Commentary

Comment

Telstra feels the G9 heat

Alan Kohler

Published 1:08 PM, 17 Dec 2007



Don’t be fooled by the Australian Competition and Consumer Commission’s rejection today of the G9 proposal for a new fibre to the node network.

The reason the ACCC has ruled the G9’s access undertaking proposal unacceptable is that it is not specific enough about prices after the initial three years and gives the G9 too much discretion.

“We could not accept so much discretion from a gas, electricity or rail firm. Access seekers would not know where they stood,” said the ACCC.

This should not be a problem. The G9 should be able to cobble together some medium-term pricing undertakings that will satisfy the ACCC.

In fact, one wonders what they were thinking, trying to get away leaving the pricing entirely open after just three years.

More important in the ACCC’s response to G9 today was not what the regulator knocked back, but what it accepted – namely the pricing and the proposed vertical separation.

The G9’s proposed wholesale access price is $29 to $50 per month depending on the speed. This seems to be at least $30 per month less than Telstra is proposing for the same thing, although Telstra has refused to engage with the ACCC on this subject and has not submitted any pricing undertakings, so we can’t know that for sure.

Nevertheless, today’s announcement looks a bit like an ACCC price benchmark.

If Telstra comes up with $80 a month, as generally believed, it will likely be turned down flat – which is, of course, why Telstra hasn’t been talking to ACCC’s Graeme Samuel for 12 months.

Instead, CEO Sol Trujillo and his team have been working on the Governments, past and present, using all the tricks in the book. They got nowhere with John Howard and communications minister Helen Coonan, and there are early signs that they are getting nowhere with their successors, Kevin Rudd and Stephen Conroy.

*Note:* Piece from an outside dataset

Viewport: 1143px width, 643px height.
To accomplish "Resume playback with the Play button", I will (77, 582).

In fact Senator Conroy has signalled that the ACCC will be front and centre of the pricing and access parts of the bidding process for the $4.7 billion debt/equity/PPP/whatever subsidy that is the centrepiece of the ALP’s broadband election policy.

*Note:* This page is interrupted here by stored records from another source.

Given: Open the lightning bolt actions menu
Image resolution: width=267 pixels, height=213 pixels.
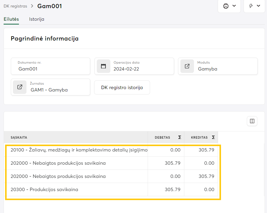Looking at the screenshot, I should pyautogui.click(x=251, y=6).
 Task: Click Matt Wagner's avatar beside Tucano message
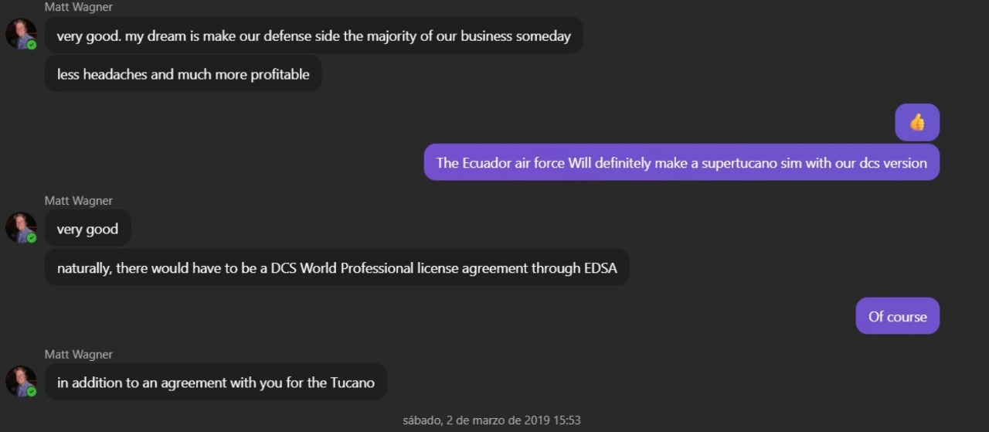(x=21, y=381)
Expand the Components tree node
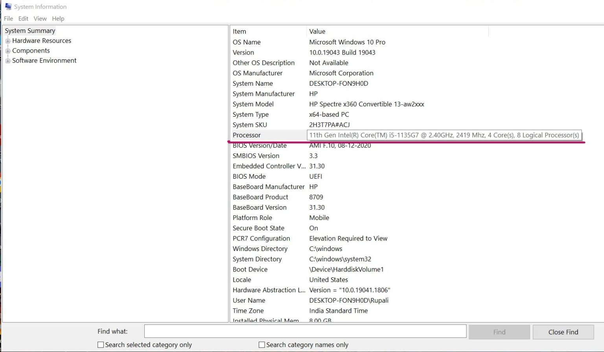 click(x=7, y=50)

In other words, there will be no escaping Graeme Samuel under the Rudd Government.

Meanwhile, the ACCC’s approval of the vertical separation proposed by the G9 (that is for separate ownership of the network and operation of the access business) is undoubtedly also a signal of its preference for this structure in general.

That idea is supported by the broadband rights auction currently underway in Singapore, in which the Government is demanding vertical separation.

Another point to bear in mind is that G9’s prices are based on very conservative assumptions about connecting to Telstra’s network because it cannot get the information it needs for accurate calculations.

Essentially any builder of a new fibre to the node network other than Telstra will need the equivalent of M&A due diligence on Telstra’s side of the network: details on customer locations, duct lengths, copper wire lengths, equipment quality, and so on. That’s because it is not a stand-alone national network that is being proposed, but one that is connected to the existing Telstra infrastructure to create a new monopoly, but with two competing owners.

So if there is to be a competitive bid process, Senator Conroy will have to force Telstra to provide other bidders due diligence on its copper network. This will be deeply provocative to the pugilists at Telstra, so some legislation might even be required to force the company to cough up the information.

The good news is that if Telstra is both kept on a leash and forced to disgorge due diligence, then there will be enormous interest from around the world in building a new broadband monopoly in Australia using $4.7 billion of Government money.

It must be getting close to time for Telstra to see the writing on the wall, and either stop mucking about and start building a fibre to the node network, or to give up the fight and announce its own vertical separation and demerger.